--- Exercise prompt ---
Report every line in the listing below that contains the string "should", treating uppercase and lowercase letters as distinct.

--- Click-target data ---
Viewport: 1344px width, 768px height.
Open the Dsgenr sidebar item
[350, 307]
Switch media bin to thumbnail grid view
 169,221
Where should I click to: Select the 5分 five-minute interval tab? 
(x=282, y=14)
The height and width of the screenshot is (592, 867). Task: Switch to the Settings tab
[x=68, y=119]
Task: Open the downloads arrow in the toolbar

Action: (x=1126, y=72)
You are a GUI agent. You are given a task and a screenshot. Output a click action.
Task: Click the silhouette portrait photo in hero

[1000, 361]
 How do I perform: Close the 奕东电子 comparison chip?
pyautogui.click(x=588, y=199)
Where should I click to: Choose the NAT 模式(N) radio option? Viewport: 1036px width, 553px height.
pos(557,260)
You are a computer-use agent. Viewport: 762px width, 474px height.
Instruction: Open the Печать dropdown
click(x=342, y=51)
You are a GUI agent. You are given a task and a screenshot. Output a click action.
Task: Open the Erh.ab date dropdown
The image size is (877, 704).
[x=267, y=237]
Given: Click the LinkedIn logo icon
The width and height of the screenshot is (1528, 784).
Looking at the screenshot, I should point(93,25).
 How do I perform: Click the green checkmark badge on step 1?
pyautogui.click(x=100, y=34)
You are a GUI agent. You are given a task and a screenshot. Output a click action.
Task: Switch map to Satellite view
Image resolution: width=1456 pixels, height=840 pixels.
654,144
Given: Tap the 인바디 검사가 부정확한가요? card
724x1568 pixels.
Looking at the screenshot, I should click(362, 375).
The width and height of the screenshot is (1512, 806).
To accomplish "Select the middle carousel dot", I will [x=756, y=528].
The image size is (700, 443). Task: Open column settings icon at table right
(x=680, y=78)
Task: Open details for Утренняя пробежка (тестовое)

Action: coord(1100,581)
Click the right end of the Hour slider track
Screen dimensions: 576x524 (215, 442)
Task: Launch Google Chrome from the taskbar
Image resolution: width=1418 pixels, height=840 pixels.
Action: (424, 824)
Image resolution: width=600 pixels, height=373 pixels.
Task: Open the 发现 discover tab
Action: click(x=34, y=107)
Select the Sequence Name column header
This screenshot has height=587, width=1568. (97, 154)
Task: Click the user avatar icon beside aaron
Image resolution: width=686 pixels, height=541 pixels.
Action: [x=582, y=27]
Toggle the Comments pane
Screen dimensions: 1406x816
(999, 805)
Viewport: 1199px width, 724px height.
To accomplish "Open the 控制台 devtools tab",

--- Written response ---
Where should I click to: Select the 5分 five-minute interval tab? 
Where should I click to: Choose the NAT 模式(N) radio option? Viewport: 1036px width, 553px height.
Looking at the screenshot, I should point(93,25).
Looking at the screenshot, I should click(362, 375).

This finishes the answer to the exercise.